It's time to stop waiting for Baylor to do the "right" thing. Or any semblance of the "right" thing, even.
At every critical juncture of the university's proceedings in handling sexual violence allegations involving football players, Baylor has failed.
MORE: Baylor officials accused of covering up more assaults
It failed the victims, whose voices in many cases were never heard. It failed the student body by propagating the notion of a justice system and offering instead a very real system of corruption. It failed the city of Waco when the university became bedfellows with the Waco police, making both parties complicit in the sort of systemic cover-up that would make the Nixon administration blush.
But the worst part of this entire disastrous bungling is that no one quite knows how much we don't know about the rest of the sexual violence accusations with regard to Baylor's football program because the university and the Waco police are conspiring to keep it that way.

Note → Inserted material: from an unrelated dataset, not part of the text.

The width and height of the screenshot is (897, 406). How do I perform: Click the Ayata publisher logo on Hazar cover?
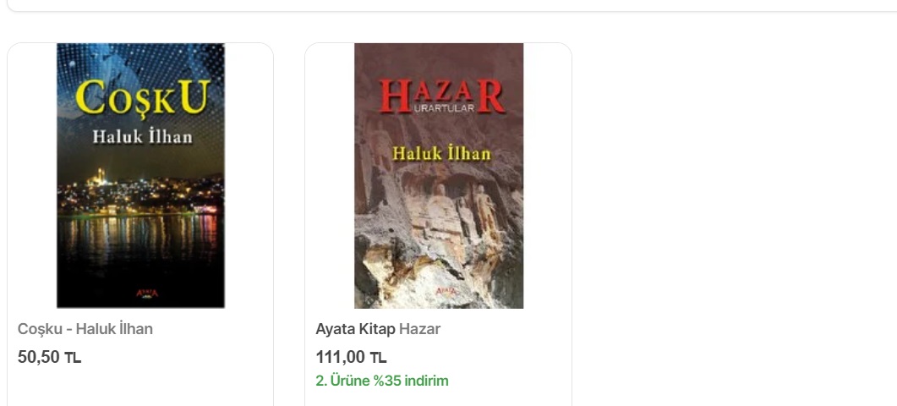446,292
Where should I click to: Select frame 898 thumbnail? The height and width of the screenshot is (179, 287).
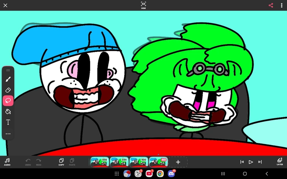100,162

On Tuesday, a new "Outside the Lines" report citing Waco police documents revealed at least two more allegations of sexual assault and domestic violence against members of the football team, neither of which were among the multitude of other reports of sexual violence at Baylor in the past six years.
One of the newly discovered cases stems from a 2011 incident in which three Baylor players were charged with assault at an off-campus event.
According to the documents, Baylor and Waco police decided to work together to keep the case out of the public eye, including the case's investigating officer discussing with a Waco police commander that "the case be pulled from the computer system so that only persons who had a reason to inquire about the report would be able to access it." The details and files relevant to that case, according to ESPN, were then placed in a locked office.
The documents also revealed that a sexual assault allegation against another Baylor player — referred to only as "a star" in ESPN's report — remained "open" in the Waco Police Department's case system, effectively taking that case off the public radar for as long as its status remained unclosed.
"The player and the alleged victim deny any assault took place, and in a separate criminal investigation, Waco police noted that officers had dealt with the woman as part of other allegations she had made against various people and concluded she was 'deceptive,'" ESPN explained in the report.
A victim in one of the cases told ESPN she notified Wes Yeary, the team's football chaplain, Art Briles, the head coach and Baylor president Ken Starr about an April 2014 incident with her boyfriend, Devin Chafin, a six-foot, 220-pound running back. She alleged Chafin physically assaulted her on two separate occasions, both times grabbing her and slamming her into something.
The victim reported both incidents to Waco police, providing photos of the bruising she suffered in the wake of the incident. Baylor nor Briles ever disciplined Chafin.
"I'd seen other girls go through it, and nothing ever happened to the football players," she told "Outside the Lines." "It's mind-boggling to see it continue to happen. I can't understand why. I think as long as they're catching footballs and scoring touchdowns, the school won't do anything."
MORE: Baylor's lazy approach in sex assault cases has Title IX implications
And therein lies the problem: Baylor, by all accounts, doesn't seem to care about the public perception of its school outside of its successful football identity. It has shown its systemic neglect — from failing to be Title IX compliant for years past the deadline to intentionally obscuring police records from the public — on such a regular schedule that one can almost set a watch to the release of new, damning information.
Baylor cares so little about the non-football perception of its university that during a public relations crisis, it issues a statement such as this to "OTL": "We are certain the actions that result from this deliberative process will yield improvements across a variety of areas that rebuild and reinforce confidence in our university. We are saddened when any student, including a student-athlete, acts in a manner inconsistent with Baylor's mission or is a victim of such behavior."
Perhaps president Starr and the rest of the university brass should pause for a moment and ask themselves a simple question: "What is Baylor's mission?"
Is it being hellbent on winning football games at any cost? Is it incubating a culture of criminality? Whatever Baylor's mission, it has for too long been muddied by a tainted football program. Someone needs to be held accountable for this mess.
"If we made mistakes, let’s live up to them, let’s own them and then correct the situation," Starr told the Fort Worth Star-Telegram in April.
Mistakes should be unintentional and infrequent, like forgetting to take out the garbage on trash day. Withholding information and colluding with police for years is not a mistake, no matter how one tries to spin it.
How many times can you repeat a "mistake" until it becomes intentional, Mr. Starr?